Commemorate the Panama Canal’s Expansion With These Photos From Its Construction

The Panama Canal is opening a third lane to accommodate new mega cargo ships, a feat almost—but not quite—as impressive as building the original

A cargo ship moves materials during the expansion of the Panama Canal between 2009 and 2016 Panama Canal Authority
A fumigator sprays for mosquitoes in Canal Zone sometime between 1915 and 1920. Malaria and yellow fever carried by mosquitoes was a leading cause of death for Canal workers Library of Congress
Work on the Expanded Panama Canal, a new set of locks opening in June, 2016 Panama Canal Authority
President Roosevelt leads his "Rough Diggers" into Panama, a parody of the Rough Riders he led during the Spanish American War Library of Congress
President Theodore Roosevelt operates a steam shovel while visiting the construction of the canal Library of Congress
The SS Ancon during the first transit of the completed canal in 1914 Library of Congress
U.S. submarines in the locks as they transit the Panama Canal, 1917 Library of Congress
A suction dredge excavating the Culebra Cut, the artificial valley cut through the Continential Divide for the Panama Canal Library of Congress
An upheaval damages the railroad during the construction of the Canal Library of Congress
Two canal workers pose in the cut George A. Smathers Library/University of Florida

In 2006, the people of Panama voted to add a third lane to the Panama Canal, one that can handle the mega cargo ships that now transport goods around the world. On Sunday, that referendum will become a reality.

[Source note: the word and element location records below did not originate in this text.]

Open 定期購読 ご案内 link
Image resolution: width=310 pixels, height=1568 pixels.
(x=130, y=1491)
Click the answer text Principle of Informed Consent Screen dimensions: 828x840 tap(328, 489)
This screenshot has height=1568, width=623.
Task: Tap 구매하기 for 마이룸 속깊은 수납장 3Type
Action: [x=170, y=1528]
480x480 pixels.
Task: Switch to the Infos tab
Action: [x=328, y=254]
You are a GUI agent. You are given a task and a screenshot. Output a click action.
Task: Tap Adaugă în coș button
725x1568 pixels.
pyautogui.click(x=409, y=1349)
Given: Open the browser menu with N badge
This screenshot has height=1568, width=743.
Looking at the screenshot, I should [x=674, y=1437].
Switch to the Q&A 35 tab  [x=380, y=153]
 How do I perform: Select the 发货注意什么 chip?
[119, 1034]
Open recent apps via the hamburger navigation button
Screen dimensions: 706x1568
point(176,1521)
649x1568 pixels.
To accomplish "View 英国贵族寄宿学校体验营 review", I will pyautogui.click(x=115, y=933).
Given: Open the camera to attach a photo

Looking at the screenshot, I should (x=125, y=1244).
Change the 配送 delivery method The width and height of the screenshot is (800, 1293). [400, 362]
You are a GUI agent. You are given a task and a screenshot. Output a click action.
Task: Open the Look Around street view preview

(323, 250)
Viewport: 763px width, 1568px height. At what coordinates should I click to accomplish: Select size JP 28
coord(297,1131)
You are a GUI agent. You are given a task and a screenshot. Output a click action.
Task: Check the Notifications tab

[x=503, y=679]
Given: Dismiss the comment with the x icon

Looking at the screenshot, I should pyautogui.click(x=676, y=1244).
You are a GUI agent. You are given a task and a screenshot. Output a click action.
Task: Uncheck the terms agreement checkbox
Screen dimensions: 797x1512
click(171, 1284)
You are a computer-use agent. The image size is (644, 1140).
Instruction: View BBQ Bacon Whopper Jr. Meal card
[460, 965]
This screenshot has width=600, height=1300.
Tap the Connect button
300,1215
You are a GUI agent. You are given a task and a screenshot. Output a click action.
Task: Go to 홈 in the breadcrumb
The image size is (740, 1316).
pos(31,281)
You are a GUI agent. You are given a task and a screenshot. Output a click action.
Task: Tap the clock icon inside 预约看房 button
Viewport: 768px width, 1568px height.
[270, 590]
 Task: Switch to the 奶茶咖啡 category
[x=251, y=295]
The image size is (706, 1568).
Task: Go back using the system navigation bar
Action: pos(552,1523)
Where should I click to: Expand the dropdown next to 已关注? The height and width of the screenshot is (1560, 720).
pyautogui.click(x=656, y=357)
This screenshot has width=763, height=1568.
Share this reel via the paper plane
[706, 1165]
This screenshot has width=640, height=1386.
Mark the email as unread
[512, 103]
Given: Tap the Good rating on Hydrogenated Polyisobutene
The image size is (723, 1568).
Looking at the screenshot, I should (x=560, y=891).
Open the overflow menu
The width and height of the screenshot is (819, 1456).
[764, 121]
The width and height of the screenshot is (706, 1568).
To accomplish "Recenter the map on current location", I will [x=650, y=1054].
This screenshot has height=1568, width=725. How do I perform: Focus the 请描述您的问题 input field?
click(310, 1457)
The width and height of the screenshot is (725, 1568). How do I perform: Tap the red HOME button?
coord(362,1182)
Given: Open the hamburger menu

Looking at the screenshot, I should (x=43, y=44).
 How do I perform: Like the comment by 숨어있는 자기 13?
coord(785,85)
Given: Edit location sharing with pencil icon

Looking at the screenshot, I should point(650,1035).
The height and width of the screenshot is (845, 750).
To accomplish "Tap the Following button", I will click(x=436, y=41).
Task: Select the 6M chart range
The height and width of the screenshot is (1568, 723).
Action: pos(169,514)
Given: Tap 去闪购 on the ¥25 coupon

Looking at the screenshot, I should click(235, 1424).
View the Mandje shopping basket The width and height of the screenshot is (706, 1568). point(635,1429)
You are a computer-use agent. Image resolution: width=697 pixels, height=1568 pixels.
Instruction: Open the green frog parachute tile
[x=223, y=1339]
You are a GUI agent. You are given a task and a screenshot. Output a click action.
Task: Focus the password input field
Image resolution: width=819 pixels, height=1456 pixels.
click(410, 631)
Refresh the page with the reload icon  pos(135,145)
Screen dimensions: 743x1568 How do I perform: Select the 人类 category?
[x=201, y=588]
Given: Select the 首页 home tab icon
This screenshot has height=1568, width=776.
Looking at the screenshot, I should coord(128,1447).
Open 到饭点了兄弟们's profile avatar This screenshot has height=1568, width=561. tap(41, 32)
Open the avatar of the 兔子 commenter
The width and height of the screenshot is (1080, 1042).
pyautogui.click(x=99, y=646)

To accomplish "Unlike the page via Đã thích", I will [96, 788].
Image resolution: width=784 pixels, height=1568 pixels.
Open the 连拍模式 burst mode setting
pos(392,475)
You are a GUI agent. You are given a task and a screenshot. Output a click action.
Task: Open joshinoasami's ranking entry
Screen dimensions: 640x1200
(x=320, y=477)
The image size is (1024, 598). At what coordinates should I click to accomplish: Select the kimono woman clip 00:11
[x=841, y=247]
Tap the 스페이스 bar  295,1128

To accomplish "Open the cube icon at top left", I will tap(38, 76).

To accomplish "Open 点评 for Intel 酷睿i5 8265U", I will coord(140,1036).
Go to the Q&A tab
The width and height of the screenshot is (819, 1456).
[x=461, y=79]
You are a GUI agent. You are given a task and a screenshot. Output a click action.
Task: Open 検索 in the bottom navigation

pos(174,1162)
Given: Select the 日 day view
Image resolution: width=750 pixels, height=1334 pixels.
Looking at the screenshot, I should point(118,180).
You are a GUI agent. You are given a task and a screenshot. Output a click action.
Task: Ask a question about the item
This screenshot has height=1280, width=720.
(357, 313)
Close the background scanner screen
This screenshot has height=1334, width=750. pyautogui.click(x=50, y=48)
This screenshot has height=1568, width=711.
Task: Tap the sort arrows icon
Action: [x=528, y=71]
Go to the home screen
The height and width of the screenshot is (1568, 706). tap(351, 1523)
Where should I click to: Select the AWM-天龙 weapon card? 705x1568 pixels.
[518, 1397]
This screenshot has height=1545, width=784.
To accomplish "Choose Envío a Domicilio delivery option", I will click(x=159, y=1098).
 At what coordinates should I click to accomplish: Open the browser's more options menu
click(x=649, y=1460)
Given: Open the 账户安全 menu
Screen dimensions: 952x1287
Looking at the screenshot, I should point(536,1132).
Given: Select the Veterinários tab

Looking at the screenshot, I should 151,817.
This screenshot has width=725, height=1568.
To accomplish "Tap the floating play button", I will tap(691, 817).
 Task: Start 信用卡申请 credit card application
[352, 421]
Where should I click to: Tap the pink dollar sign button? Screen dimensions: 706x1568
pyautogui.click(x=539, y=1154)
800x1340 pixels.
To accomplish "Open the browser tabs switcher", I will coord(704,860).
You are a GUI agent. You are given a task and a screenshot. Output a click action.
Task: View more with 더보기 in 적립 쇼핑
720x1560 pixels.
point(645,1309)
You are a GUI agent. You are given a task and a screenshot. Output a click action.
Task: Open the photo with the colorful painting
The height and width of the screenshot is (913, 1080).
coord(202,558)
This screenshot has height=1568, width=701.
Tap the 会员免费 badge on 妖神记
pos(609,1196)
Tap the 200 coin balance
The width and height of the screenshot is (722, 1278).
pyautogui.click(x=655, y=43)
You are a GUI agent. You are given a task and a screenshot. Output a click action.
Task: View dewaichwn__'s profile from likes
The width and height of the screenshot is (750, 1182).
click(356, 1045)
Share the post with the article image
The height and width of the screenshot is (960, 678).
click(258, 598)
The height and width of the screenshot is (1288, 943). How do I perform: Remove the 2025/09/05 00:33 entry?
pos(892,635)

The Expanded Panama Canal, as the new lane is called, is an impressive feat. It took 110-million man-hours, 292,000 tons of steel, 1.6 million tons of cement and 5 million cubic meters of concrete to build, Mimi Whitefield reports at The Miami Herald, and it will double the canal’s cargo capacity, Costas Paris, Robbie Whelan and Kejal Vyas​ report at the Wall Street Journal

“If you have bigger ships, you know you can just take one big ship instead of two smaller ships, which for the shipping line is a big advantage,” Nils Haupt of German shipping company Hapag Lloyd tells Carrie Kahn at NPR.

But all that work pales in comparison to the original construction of the canal, which was started by a French construction firm in 1880, as History.com details. The builders excavated 78 million cubic yards of dirt and spent $280,000,000 (more than $7 billion in today's dollars), before the company went bankrupt in 1889. More than 20,000 workers died during the eight-year project.

In 1902, the United States bought the French assets to give the canal another try. But before it could start building, it had to overcome the objections of Colombia, which at that time controlled Panama. Colombia's congress rejected the bid. In response, President Theodore Roosevelt dispatched warships to support Panamanian independence. The new nation gave the U.S. control of a 10-mile wide Canal Zone through the country, as the U.S. State Department details.

Between 1904 and 1913, the U.S. dug the Canal using steam shovels and trains to move dirt. Some 5,600 workers died while working on the project. The toll would have been much higher, but researchers realized malaria and yellow fever, which killed most people in the Canal Zone, were transmitted by mosquitoes and began a fumigation regimen.

The project became one of the greatest engineering undertakings in history, and when the SS Ancon transited the 48-mile-long canal in 1914, it ushered in a new era for global shipping. The U.S. would continue to operate the Canal Zone until handing it over to Panama’s Canal Authority in 1999.

More than 100 years after the SS Ancon's sail, the Chinese container ship COSCO Shipping Panama will inaugurate a new chapter in the canal's history books when it sails through the new system of locks and makes that same 48-mile trek on Sunday.